GOD, DOGMA AND VIOLENCE: KALAMASSERY AND BEYOND

Light of Truth
  • Valson Thampu

We do not know how the war on Hamas was launched. Did the Israeli War Ministry initiate it preceded by prayer for the victory of that knotty campaign. Was a prophet -of the pedigree of Balaam- brought in to ‘curse’ Hamas and to tilt the outcome in favour of Israel? Was the prophet thus inveigled ‘bribed’ as Balaam had to be? It would be interesting to have answers to these questions.
Now consider an instance from the Indian context. When the five much-touted Rafale fighter jets arrived from France and were being inducted into the IAF, a nationally-televised religious ritual was conducted. Priests from various religious traditions were invited to bless and baptize the state-of-the-art engines of violence. I was amused and astonished to see a Christian priest in comprehensive priestly costume in the menagerie. To pray for the safety of the killer machines? Or, to anoint them with the spirit of Jesus who ordered peremptorily, ‘Put down the sword’!
This incident struck me as funnily symptomatic, though I kept quiet about it for a good reason. You never know these days what will be deemed anti-national and worthy of special attention under the draconian provisions of the UPA. I now venture to declare my mind on the matter, given that a similar pattern has surfaced closer home in the first religious extremist event in Kerala: the IED-ing of the Jehovah’s Witnesses convention in Kalamassery.
Had he lived long ago, Dominic Martin, Kerala’s first-ever sectarian bomber, would have had appealed to God to intervene on his behalf to the detriment of the custodians of his sect. He would have prayed, and prayed his heart out, till fire from heaven descended on them to far greater retributive effect.

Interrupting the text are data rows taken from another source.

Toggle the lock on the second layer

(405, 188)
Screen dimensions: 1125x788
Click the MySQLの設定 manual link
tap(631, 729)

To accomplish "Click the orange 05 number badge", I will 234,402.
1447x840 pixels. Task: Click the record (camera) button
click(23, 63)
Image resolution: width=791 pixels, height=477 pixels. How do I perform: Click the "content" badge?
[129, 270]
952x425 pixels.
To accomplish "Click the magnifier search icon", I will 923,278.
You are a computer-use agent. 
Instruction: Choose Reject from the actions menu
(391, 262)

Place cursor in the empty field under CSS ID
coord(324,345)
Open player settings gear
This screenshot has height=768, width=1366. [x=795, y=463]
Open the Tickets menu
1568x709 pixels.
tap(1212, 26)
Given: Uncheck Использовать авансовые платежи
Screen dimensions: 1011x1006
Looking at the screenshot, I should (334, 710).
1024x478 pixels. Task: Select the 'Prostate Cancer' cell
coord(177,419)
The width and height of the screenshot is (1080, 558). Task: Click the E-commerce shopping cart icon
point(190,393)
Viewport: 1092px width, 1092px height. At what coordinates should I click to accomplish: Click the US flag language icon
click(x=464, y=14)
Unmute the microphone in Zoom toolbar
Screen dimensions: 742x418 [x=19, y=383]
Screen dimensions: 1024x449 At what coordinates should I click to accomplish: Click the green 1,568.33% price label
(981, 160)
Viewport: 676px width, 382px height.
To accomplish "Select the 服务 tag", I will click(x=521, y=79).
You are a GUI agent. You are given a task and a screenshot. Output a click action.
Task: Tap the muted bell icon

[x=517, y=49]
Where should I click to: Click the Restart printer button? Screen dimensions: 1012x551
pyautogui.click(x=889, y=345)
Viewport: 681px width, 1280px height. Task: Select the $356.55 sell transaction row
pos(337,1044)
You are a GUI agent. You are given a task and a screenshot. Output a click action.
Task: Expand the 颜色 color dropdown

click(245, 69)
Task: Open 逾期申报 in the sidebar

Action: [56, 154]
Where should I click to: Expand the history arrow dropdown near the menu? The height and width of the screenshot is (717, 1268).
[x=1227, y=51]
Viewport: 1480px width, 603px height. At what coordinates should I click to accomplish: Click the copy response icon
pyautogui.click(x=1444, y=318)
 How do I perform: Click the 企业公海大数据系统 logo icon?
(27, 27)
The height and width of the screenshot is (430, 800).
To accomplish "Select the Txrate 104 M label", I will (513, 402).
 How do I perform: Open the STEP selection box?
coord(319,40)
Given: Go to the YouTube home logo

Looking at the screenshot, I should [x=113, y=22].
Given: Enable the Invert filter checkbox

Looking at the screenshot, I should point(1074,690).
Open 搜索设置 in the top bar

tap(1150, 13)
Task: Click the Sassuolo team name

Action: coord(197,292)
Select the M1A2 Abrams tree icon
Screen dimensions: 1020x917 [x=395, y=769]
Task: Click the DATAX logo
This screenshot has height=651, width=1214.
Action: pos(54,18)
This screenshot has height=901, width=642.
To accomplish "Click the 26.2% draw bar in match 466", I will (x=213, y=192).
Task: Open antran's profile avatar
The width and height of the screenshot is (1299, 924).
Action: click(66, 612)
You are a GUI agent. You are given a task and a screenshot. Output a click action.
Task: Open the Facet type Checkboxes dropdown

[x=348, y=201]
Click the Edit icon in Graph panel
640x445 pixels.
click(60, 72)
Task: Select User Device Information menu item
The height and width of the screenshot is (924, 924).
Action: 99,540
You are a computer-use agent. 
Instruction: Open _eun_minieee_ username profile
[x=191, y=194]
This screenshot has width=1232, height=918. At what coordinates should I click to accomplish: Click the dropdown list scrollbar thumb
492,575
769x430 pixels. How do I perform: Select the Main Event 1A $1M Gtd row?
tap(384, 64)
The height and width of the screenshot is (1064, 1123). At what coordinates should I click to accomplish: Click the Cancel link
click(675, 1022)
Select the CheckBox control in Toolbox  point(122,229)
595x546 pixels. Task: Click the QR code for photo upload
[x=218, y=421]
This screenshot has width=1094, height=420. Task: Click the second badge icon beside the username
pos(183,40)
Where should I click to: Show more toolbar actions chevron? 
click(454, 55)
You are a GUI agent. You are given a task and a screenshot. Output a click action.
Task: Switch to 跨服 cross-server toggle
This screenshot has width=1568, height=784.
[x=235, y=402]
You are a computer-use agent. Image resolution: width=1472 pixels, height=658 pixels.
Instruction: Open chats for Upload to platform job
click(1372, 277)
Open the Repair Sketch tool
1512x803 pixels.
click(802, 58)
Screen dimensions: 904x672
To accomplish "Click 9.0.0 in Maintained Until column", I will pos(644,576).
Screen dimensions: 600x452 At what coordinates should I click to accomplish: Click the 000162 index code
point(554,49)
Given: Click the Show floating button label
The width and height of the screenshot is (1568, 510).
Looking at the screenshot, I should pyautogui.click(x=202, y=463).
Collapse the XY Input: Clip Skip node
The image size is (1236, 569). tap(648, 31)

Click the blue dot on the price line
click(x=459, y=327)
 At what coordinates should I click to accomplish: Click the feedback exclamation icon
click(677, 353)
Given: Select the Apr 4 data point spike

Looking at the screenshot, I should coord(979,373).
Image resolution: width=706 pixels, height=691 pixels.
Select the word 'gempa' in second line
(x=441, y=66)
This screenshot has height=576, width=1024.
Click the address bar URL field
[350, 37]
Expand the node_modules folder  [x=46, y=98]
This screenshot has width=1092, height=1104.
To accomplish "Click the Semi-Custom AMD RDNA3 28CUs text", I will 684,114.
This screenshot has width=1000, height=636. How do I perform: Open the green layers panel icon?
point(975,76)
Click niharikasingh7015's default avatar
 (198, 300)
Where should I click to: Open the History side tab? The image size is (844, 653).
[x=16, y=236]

It is significant that Dominic Martin chose a different means to quell the bee in his desh-bhakt bonnet. He tried first, as he claims, the way of persuasion. After all, humankind’s progress from barbarism to civilization is marked, as Will Durant argues in Our Oriental Heritage, by a renunciation of violence as the dispute-settling mechanism. Violence gave way to persuasion and litigation. Till then, differences of opinion were settled with brute force. Might was right. The idea that issues can be settled via persuasion is a late-comer in the history of our species.
So far, so good. But, when the art of persuasion failed, Martin took the next fatal step: problem-solving via the technology of violence. He failed to persuade the sectarian bigots. God wasn’t going to do any better. If anyone could help, it would only the God of modern culture: technology. God as power belongs to the dim, distant past. In our brave, bold world, technology rules the roost; especially, the Technology of Violence.
The irony here is too obvious to be missed. The Jehovah’s Witness sect is known for its abjuration of modern sciences, including the benefits of medical sciences. Reliance on them is tantamount to distrusting God’s sovereign will and authority. If medicine can take care of your needs why bother to pray to God? When short-cuts offer instant relief, why take the long route?
As a member of the religious sect, Martin would abjure science and technology. But, as a self-appointed reformer of his sect, he will lay his faith entirely in technological remedies. The technology of blood transfusion that saves life is out of bounds. But the technology of spilling blood is ready to hand. It is not clear if blood was transfused into any of the ‘critically injured’ victims of the serial explosions by the doctors who battled to keep them alive.
Do anachronic dogmas subject individuals to violence and drive them, as Martin claims, to desperation? (Impliedly, can Martin be tried without also putting in the dock the authorities of his sect?) Are there other factors, besides the coerciveness of dogmas, that aggravate the tension that believers endure for being insiders? Is a sect or cult obliged to mind the predicament of its individual believers? Where does church end and cults begin?
Under pressure of the COVID pandemic, churches in Kerala did compromise one of the key dogmas all Christian churches and denominations hold as foundational and inalienable: the bodily resurrection of believers. Cremation runs counter to this dogma. However, cremation was allowed in the days of COVID, provided it was done under priestly authority. This necessarily means that dogmas can be responsive to the exigencies of the human condition. As Jesus said, ‘the Sabbath is made for man, not man for the Sabbath’. A statement more anti-dogmatic than this cannot be imagined in the Jewish context.
The reason for such open-endedness needs to be recognized. Whatever exists in time is a mix of the fixed and the fluid. Freedom involves both. Freedom as the sphere of the fluid alone, hitched to individual whims and dispositions, opens the ood gates of confusion and disorder. Freedom of this kind breeds instability. With that we come up with one of the core conundrums in the religious predicament of our species: dogmas limit as well as safeguard freedom. Pure freedom is a chimera. It is as foolish to bomb that chimera out of existence as it is to assume that Truth Divine is no more than the sum of man-enunciated dogmas, no matter how time-tested they are. Commitment to truth not quite the same as dogmatic orthodoxy. Jesus is ‘living water,’ not a pool of stagnant water.